*Aim of the task:* Exactly as written, set down every entry once more.

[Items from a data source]
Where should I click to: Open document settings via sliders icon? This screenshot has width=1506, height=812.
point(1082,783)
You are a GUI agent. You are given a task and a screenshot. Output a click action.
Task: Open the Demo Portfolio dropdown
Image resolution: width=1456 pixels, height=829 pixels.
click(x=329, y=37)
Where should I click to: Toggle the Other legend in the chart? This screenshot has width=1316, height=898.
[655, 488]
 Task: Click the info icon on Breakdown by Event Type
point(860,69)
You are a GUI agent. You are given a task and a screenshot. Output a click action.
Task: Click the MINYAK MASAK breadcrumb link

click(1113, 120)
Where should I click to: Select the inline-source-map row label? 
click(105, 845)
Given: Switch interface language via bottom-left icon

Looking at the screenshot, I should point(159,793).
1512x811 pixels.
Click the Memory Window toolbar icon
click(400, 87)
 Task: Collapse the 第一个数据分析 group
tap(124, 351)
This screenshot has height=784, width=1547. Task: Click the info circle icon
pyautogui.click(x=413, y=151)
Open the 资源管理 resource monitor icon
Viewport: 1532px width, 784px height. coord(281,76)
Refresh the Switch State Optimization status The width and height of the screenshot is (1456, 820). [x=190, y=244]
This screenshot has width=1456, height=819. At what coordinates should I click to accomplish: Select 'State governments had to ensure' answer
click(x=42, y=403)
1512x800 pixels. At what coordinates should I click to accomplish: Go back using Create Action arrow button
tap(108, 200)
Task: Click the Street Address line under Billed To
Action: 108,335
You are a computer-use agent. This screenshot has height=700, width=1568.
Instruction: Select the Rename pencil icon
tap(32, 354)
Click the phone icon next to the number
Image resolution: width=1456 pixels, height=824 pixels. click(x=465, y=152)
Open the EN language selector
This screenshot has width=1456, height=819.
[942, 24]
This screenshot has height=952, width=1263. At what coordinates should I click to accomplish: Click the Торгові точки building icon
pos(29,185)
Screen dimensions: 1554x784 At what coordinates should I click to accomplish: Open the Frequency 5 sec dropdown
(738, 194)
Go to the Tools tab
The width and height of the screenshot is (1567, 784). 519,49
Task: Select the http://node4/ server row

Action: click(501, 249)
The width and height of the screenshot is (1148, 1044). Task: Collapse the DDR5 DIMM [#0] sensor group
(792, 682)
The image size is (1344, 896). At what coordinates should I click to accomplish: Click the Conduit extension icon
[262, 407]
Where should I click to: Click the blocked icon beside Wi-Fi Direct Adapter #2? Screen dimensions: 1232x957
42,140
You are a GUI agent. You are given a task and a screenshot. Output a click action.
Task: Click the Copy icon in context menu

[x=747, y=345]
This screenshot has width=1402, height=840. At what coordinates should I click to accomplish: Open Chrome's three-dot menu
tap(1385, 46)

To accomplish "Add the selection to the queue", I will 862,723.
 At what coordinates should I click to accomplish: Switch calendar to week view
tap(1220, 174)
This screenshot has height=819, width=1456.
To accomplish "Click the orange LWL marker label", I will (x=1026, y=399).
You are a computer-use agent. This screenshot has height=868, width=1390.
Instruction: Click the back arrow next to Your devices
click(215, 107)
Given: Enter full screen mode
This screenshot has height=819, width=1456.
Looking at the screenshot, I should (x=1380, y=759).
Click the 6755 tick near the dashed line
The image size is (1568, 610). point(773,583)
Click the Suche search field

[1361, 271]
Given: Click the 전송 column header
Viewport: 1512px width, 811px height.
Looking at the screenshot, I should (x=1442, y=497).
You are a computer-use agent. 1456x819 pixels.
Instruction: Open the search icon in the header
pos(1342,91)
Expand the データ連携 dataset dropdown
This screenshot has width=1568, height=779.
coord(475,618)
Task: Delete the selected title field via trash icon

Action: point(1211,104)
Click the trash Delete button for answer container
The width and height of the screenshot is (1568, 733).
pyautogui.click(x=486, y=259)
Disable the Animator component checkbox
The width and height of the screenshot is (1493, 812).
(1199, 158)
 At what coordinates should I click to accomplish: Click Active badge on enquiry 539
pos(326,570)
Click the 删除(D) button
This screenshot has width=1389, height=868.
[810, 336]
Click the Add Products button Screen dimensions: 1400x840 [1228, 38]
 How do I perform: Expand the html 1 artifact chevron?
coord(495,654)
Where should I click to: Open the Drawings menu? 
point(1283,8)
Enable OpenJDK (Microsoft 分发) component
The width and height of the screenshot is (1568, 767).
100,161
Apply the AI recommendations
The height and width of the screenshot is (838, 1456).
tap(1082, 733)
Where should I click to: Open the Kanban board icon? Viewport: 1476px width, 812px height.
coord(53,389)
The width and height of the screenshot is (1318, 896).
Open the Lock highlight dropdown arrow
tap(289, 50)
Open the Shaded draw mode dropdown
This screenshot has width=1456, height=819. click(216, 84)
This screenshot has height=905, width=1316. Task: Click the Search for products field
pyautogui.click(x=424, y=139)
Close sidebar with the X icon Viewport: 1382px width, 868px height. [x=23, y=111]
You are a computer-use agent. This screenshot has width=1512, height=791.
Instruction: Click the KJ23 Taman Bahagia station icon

*Your solution:*
Where should I click to: Open document settings via sliders icon? This screenshot has width=1506, height=812.
point(1082,783)
You are a GUI agent. You are given a task and a screenshot. Output a click action.
Task: Open the Demo Portfolio dropdown
Image resolution: width=1456 pixels, height=829 pixels.
click(x=329, y=37)
Where should I click to: Toggle the Other legend in the chart? This screenshot has width=1316, height=898.
[655, 488]
 Task: Click the info icon on Breakdown by Event Type
point(860,69)
You are a GUI agent. You are given a task and a screenshot. Output a click action.
Task: Click the MINYAK MASAK breadcrumb link

click(1113, 120)
Where should I click to: Select the inline-source-map row label? 
click(105, 845)
Given: Switch interface language via bottom-left icon

Looking at the screenshot, I should point(159,793).
1512x811 pixels.
Click the Memory Window toolbar icon
click(400, 87)
 Task: Collapse the 第一个数据分析 group
tap(124, 351)
This screenshot has height=784, width=1547. Task: Click the info circle icon
pyautogui.click(x=413, y=151)
Open the 资源管理 resource monitor icon
Viewport: 1532px width, 784px height. coord(281,76)
Refresh the Switch State Optimization status The width and height of the screenshot is (1456, 820). [x=190, y=244]
This screenshot has width=1456, height=819. At what coordinates should I click to accomplish: Select 'State governments had to ensure' answer
click(x=42, y=403)
1512x800 pixels. At what coordinates should I click to accomplish: Go back using Create Action arrow button
tap(108, 200)
Task: Click the Street Address line under Billed To
Action: 108,335
You are a computer-use agent. This screenshot has height=700, width=1568.
Instruction: Select the Rename pencil icon
tap(32, 354)
Click the phone icon next to the number
Image resolution: width=1456 pixels, height=824 pixels. click(x=465, y=152)
Open the EN language selector
This screenshot has width=1456, height=819.
[942, 24]
This screenshot has height=952, width=1263. At what coordinates should I click to accomplish: Click the Торгові точки building icon
pos(29,185)
Screen dimensions: 1554x784 At what coordinates should I click to accomplish: Open the Frequency 5 sec dropdown
(738, 194)
Go to the Tools tab
The width and height of the screenshot is (1567, 784). 519,49
Task: Select the http://node4/ server row

Action: click(501, 249)
The width and height of the screenshot is (1148, 1044). Task: Collapse the DDR5 DIMM [#0] sensor group
(792, 682)
The image size is (1344, 896). At what coordinates should I click to accomplish: Click the Conduit extension icon
[262, 407]
Where should I click to: Click the blocked icon beside Wi-Fi Direct Adapter #2? Screen dimensions: 1232x957
42,140
You are a GUI agent. You are given a task and a screenshot. Output a click action.
Task: Click the Copy icon in context menu

[x=747, y=345]
This screenshot has width=1402, height=840. At what coordinates should I click to accomplish: Open Chrome's three-dot menu
tap(1385, 46)

To accomplish "Add the selection to the queue", I will 862,723.
 At what coordinates should I click to accomplish: Switch calendar to week view
tap(1220, 174)
This screenshot has height=819, width=1456.
To accomplish "Click the orange LWL marker label", I will (x=1026, y=399).
You are a computer-use agent. This screenshot has height=868, width=1390.
Instruction: Click the back arrow next to Your devices
click(215, 107)
Given: Enter full screen mode
This screenshot has height=819, width=1456.
Looking at the screenshot, I should (x=1380, y=759).
Click the 6755 tick near the dashed line
The image size is (1568, 610). point(773,583)
Click the Suche search field

[1361, 271]
Given: Click the 전송 column header
Viewport: 1512px width, 811px height.
Looking at the screenshot, I should (x=1442, y=497).
You are a computer-use agent. 1456x819 pixels.
Instruction: Open the search icon in the header
pos(1342,91)
Expand the データ連携 dataset dropdown
This screenshot has width=1568, height=779.
coord(475,618)
Task: Delete the selected title field via trash icon

Action: point(1211,104)
Click the trash Delete button for answer container
The width and height of the screenshot is (1568, 733).
pyautogui.click(x=486, y=259)
Disable the Animator component checkbox
The width and height of the screenshot is (1493, 812).
(1199, 158)
 At what coordinates should I click to accomplish: Click Active badge on enquiry 539
pos(326,570)
Click the 删除(D) button
This screenshot has width=1389, height=868.
[810, 336]
Click the Add Products button Screen dimensions: 1400x840 [1228, 38]
 How do I perform: Expand the html 1 artifact chevron?
coord(495,654)
Where should I click to: Open the Drawings menu? 
point(1283,8)
Enable OpenJDK (Microsoft 分发) component
The width and height of the screenshot is (1568, 767).
100,161
Apply the AI recommendations
The height and width of the screenshot is (838, 1456).
tap(1082, 733)
Where should I click to: Open the Kanban board icon? Viewport: 1476px width, 812px height.
coord(53,389)
The width and height of the screenshot is (1318, 896).
Open the Lock highlight dropdown arrow
tap(289, 50)
Open the Shaded draw mode dropdown
This screenshot has width=1456, height=819. click(216, 84)
This screenshot has height=905, width=1316. Task: Click the Search for products field
pyautogui.click(x=424, y=139)
Close sidebar with the X icon Viewport: 1382px width, 868px height. [x=23, y=111]
You are a computer-use agent. This screenshot has width=1512, height=791.
Instruction: Click the KJ23 Taman Bahagia station icon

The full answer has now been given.